The U.S. Defense Department has approved the Next Generation Interceptor project to proceed. This is a welcome signal that the Biden administration intends to counter North Korea’s nuclear weapons and ballistic missile programs, strengthen U.S. alliances by increasing the credibility of our security commitments, and seek common ground with Republicans on controversial missile defense policy.

The NGI is a ground-based interceptor missile designed to protect the United States homeland from North Korean and potential Iranian long-range ballistic missiles, and represents an evolutionary upgrade from the ground-based interceptors initially deployed in 2004 in Alaska and California.

To address the emerging long-range missile threat from rogue nations, the Bush administration installed 30 Ground-Based Interceptors, or GBI, by the end of its second term. The Obama administration, reacting to the steadily maturing North Korean missile and nuclear threat, emplaced an additional 14 GBIs by 2017. The Trump administration then directed an additional 20 interceptors to be deployed by the mid- to late 2020s, bringing the total to 64.

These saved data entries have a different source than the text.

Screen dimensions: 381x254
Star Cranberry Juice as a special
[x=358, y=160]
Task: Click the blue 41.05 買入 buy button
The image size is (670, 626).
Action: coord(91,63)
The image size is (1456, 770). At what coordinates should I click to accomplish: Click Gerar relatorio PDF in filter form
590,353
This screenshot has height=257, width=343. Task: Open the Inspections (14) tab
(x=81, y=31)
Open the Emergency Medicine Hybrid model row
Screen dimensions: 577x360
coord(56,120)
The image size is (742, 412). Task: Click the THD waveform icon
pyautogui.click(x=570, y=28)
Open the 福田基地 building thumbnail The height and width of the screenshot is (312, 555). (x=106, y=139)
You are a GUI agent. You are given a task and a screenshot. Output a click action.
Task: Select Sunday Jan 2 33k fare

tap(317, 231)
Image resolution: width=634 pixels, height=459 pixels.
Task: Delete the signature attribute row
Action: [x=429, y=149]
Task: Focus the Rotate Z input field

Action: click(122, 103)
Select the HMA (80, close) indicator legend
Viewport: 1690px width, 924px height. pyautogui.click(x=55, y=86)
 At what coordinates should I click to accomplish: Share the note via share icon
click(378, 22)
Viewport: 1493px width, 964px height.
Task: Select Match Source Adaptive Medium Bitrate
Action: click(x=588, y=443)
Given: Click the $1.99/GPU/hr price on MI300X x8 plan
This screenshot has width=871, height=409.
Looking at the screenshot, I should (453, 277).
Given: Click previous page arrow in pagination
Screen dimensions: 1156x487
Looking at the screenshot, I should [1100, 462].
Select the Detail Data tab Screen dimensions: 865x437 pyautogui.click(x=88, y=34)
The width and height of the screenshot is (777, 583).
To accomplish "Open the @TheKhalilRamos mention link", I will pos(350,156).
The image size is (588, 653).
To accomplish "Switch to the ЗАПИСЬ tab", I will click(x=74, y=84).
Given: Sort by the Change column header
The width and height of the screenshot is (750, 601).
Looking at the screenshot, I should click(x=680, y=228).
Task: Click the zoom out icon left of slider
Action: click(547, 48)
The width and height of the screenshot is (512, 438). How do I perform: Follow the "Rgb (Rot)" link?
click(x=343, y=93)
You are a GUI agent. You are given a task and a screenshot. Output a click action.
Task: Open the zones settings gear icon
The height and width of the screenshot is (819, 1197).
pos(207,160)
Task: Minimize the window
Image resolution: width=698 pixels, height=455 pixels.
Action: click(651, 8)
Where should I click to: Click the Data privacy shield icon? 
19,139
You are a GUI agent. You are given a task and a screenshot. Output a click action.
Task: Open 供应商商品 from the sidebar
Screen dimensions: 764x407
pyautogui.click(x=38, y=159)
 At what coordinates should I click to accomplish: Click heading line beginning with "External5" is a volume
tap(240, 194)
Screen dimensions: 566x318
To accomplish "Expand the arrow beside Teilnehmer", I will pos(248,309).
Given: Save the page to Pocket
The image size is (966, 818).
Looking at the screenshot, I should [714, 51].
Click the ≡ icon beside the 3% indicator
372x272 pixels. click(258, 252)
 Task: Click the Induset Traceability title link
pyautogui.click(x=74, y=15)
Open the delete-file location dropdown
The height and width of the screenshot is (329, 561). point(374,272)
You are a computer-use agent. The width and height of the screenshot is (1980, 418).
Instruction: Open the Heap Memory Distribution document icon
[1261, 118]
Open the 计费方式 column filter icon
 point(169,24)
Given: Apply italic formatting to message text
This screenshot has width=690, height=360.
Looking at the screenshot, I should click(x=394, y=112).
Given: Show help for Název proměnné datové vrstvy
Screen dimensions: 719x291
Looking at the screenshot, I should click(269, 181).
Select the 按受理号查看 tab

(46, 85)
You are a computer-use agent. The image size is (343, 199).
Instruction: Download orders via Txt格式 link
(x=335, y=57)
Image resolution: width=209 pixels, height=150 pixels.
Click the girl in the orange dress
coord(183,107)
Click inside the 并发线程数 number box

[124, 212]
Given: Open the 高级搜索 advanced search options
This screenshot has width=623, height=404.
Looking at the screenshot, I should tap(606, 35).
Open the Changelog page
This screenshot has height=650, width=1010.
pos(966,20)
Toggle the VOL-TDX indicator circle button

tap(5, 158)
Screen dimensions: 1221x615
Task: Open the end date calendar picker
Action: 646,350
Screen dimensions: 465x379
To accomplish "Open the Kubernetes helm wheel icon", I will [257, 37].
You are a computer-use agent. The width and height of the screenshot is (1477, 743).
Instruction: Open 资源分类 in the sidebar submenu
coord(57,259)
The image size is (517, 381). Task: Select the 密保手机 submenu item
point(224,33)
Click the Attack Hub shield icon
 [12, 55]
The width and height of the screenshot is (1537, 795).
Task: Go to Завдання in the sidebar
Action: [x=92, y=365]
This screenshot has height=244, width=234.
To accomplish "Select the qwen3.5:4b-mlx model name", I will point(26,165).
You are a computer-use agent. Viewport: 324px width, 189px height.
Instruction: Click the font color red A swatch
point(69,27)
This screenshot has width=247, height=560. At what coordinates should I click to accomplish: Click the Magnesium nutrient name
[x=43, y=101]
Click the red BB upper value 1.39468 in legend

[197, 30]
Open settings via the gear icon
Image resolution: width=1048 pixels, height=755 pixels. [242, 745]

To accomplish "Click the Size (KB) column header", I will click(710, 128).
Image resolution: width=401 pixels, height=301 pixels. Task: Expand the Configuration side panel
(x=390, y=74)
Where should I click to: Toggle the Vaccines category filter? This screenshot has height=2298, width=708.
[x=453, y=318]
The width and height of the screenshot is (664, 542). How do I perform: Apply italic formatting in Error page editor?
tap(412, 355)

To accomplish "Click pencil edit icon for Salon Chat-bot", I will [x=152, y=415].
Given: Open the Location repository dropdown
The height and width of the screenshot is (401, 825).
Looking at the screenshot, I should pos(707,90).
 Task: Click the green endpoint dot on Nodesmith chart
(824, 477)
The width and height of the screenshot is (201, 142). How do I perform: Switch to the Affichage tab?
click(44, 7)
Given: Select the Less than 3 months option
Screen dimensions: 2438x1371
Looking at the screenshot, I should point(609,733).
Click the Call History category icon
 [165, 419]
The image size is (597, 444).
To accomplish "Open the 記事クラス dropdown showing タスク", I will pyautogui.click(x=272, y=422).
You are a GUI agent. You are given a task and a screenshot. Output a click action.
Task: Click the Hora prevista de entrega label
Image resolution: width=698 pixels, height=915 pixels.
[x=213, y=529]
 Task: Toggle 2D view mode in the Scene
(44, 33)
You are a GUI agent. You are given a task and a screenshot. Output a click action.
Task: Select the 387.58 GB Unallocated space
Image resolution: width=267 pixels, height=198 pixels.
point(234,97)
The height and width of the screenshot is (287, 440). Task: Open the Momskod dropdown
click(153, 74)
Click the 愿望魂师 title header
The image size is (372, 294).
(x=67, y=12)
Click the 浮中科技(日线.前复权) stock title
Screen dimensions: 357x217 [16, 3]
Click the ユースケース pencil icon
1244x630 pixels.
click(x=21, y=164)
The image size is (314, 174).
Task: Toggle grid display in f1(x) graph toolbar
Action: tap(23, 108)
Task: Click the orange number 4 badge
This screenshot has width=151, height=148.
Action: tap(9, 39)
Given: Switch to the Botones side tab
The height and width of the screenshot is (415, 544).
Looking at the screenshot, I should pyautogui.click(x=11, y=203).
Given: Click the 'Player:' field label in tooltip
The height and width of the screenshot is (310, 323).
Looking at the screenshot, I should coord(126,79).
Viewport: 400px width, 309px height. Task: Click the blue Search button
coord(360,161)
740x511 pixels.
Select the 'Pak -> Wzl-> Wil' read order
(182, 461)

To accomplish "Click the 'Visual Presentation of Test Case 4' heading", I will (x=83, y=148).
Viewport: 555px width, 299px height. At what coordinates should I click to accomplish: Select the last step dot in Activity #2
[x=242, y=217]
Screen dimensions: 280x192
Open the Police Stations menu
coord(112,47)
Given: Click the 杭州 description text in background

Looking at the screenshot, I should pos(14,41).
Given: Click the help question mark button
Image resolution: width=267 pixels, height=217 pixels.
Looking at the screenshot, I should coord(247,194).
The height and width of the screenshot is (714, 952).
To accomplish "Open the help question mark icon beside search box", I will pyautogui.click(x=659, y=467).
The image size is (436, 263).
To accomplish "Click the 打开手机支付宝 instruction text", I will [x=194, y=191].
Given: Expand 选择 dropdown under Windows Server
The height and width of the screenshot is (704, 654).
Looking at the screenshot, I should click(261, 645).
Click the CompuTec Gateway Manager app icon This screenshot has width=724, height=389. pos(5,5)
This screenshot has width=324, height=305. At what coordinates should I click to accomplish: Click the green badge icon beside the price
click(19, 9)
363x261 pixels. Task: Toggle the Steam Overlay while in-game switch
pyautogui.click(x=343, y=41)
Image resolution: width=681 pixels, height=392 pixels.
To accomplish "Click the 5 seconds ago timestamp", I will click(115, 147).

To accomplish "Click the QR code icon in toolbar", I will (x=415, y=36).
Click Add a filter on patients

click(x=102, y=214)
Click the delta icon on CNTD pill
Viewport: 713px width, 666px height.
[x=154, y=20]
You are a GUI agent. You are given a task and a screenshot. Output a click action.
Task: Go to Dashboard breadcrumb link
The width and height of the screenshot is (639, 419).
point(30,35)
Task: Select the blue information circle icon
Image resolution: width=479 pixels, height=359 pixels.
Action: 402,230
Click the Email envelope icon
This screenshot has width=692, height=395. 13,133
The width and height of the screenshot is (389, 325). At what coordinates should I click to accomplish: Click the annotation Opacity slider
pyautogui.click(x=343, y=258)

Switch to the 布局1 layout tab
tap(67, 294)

Maintaining an “advantageous homeland defense posture against limited ballistic missile threats,” as noted by the 2010 Ballistic Missile Defense Review, has been the guiding principle of U.S. missile defense policy across Republican and Democratic administrations since the end of the Cold War. Protection of the homeland against limited ballistic missile attack by regional actors such as North Korea and Iran has been a goal shared by Congress as well…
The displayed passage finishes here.